Elasticsearch Analyzer

2022-12-01 21:32:22 浏览数 (1)

Elasticsearch Analyzer

Elasticsearch全文检索的核心是Text Analysis,而Text AnalysisAnalyzer实现。

1 Analyzer的类型

1.1 Built-in Analyzer

Elasticsearch内置了若干开箱即用的Analyzer,其中Standard Analyzer是默认的,一般可以满足大多数场景。

  • Standard Analyzer,根据词边界将文本拆分成若干term,其中词边界Unicode文本分段算法决策;标准分析器会删除大多数的标点符号,同时将大写的term转化为小写样式。
  • Simple Analyzer,根据非字母将文本拆分成若干term,简单分析器会将大写的term转化为小写样式。
  • Whitespace Analyzer,根据空白符将文本拆分成若干term,空白分析器不会将大写的term转化为小写样式。
  • Stop Analyzer,与简单分析器类似,但其可以删除停止词。
  • Keyword Analyzer,关键字分析器是一个空的分析器,并不会对文本进行拆分,而是将整个文本看作一个term
  • Pattern Analyzer,根据正则表达式拆分文本。
  • Language Analyzer,语言分析器,比如:English和French等。
  • Fingerprint Analyzer,主要用于重复检测场景。

1.2 Custom Analyzer

如果Elasticsearch内置的分析器无法满足你的需求,那么你可以创建一个custom类型的分析器:

  • 零个或多个character filter
  • 一个tokenizer
  • 零个或多个token filter

无论是character filter还是tokenizer亦或是token filter都可以有两种:built-in和custom。

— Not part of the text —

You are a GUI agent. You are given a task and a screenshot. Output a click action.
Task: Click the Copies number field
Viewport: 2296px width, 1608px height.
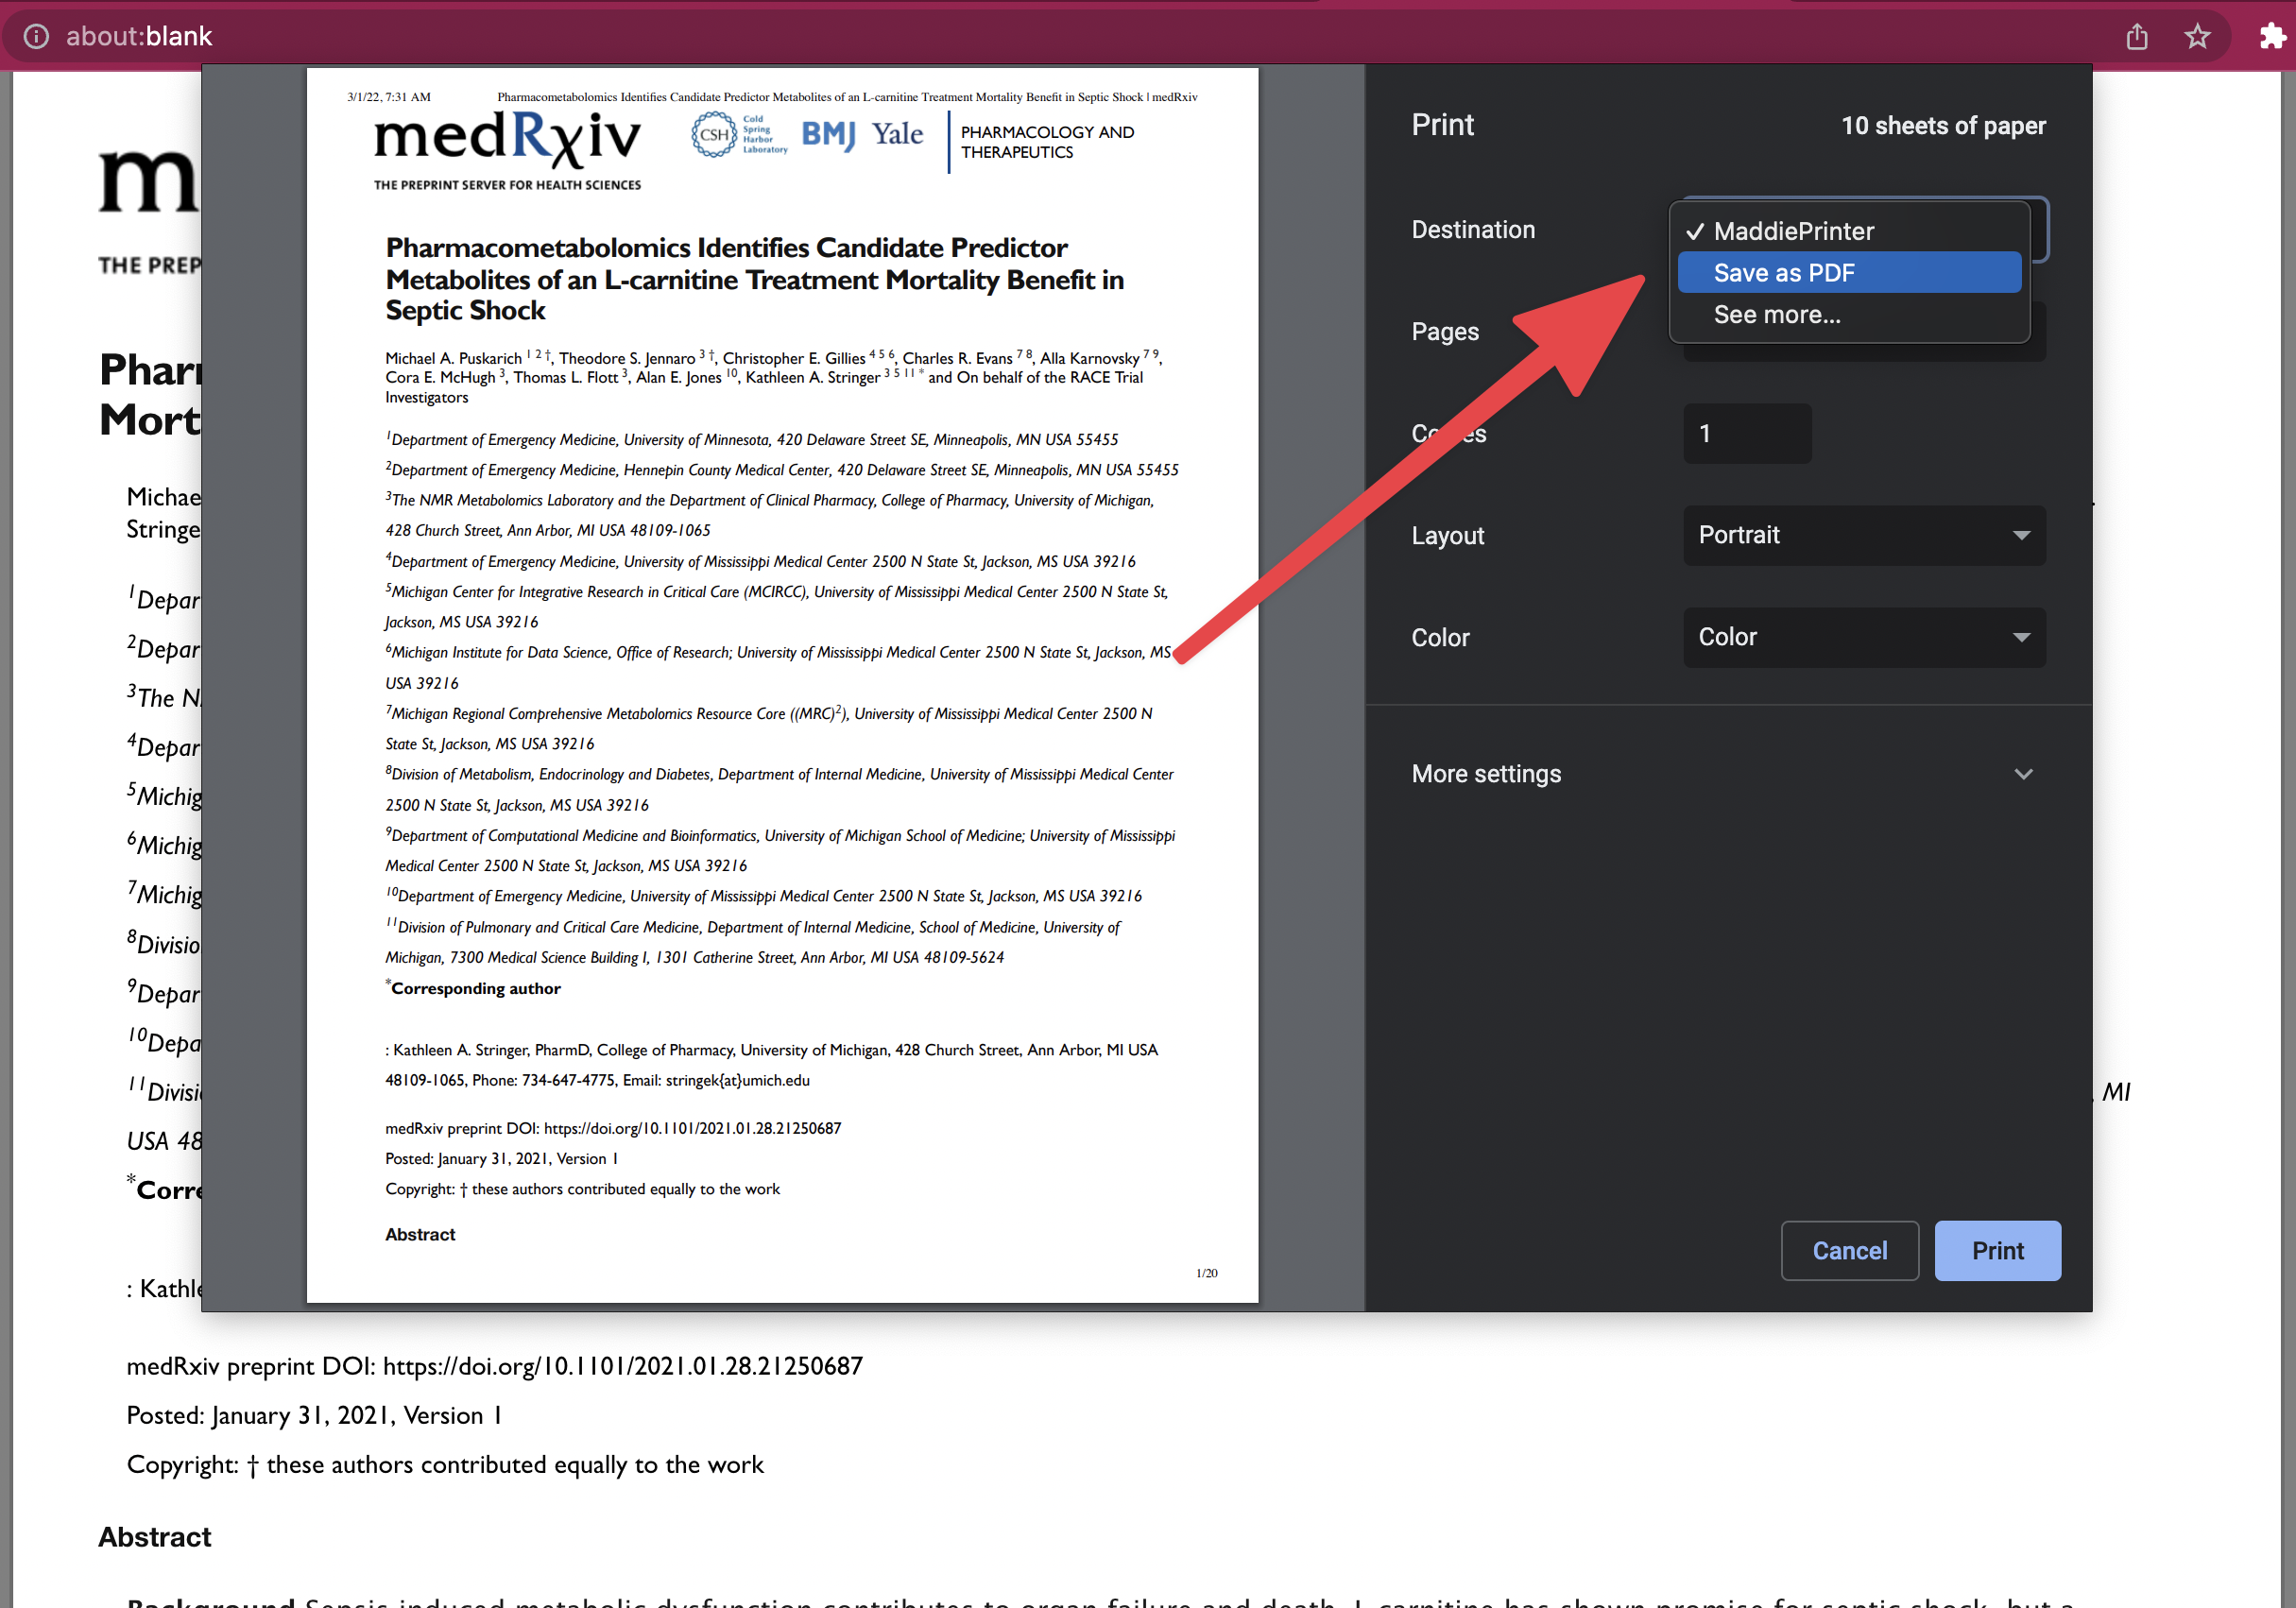click(x=1746, y=433)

2 Elasticsearch Analyzer的结构

一般地,Elasticsearch Analyzercharacter filtertokenizertoken filter级联而成,其中tokenizer有且只能有一个。

2.1 Character filter

Character filter主要针对字符进行预处理操作。

  • HTML Strip Character Filter,将HTML标签编码,比如:<b>转化为&amp;
  • Mapping Character Filter,类比Java中的map<Function<T>>
  • Pattern Replace Character Filter,基于正则表达式替换字符。

2.2 Tokenizer

Tokenizer主要负责分词操作,同时会记录每个分词type、position和该分词首尾字符的offset。Elasticsearch内置了10 种分词器,主要分为三类:Word Oriented Tokenizer、Partial Word Tokenizer和Structured Text Tokenizer。

2.2.1 Word Oriented Tokenizer

Word Oriented Tokenizer以individual word为维度进行分词。下面是比较常用的Word Oriented Tokenizer分词器:

  • Standard Tokenizer,根据词边界将文本拆分成若干term,其中词边界Unicode文本分段算法决策;标准分词器会删除大多数的标点符号。
  • Letter Tokenizer,根据非字母将文本拆分成若干term
  • Lowercase Tokenizer,与Letter Tokenizer类似,同时会将各个分词转化为小写态。
  • Whitespace Tokenizer,根据空白符将文本拆分成若干term
2.2.2 Partial Word Tokenizer

Partial Word Tokenizer以partial word为维度进行分词。

  • N-Gram Tokenizer,quick → [qu, ui, ic, ck]。
  • Edge N-Gram Tokenizer,quick → [q, qu, qui, quic, quick]。
2.2.3 Structured Text Tokenizer

Structured Text Tokenizer主要针对结构化文本进行分词,比如:ID、邮箱地址和路径等。

  • Keyword Tokenizer,不分词,而是将整个文本看作一个term
  • Pattern Tokenizer,根据正则表达式拆分文本。
  • Path Tokenizer,/foo/bar/baz → [/foo, /foo/bar, /foo/bar/baz]。

2.3 Token filter

Token filter主要针对分词进行后处理操作。Elasticsearch内置了40 种分词过滤器,这里不再一一赘述。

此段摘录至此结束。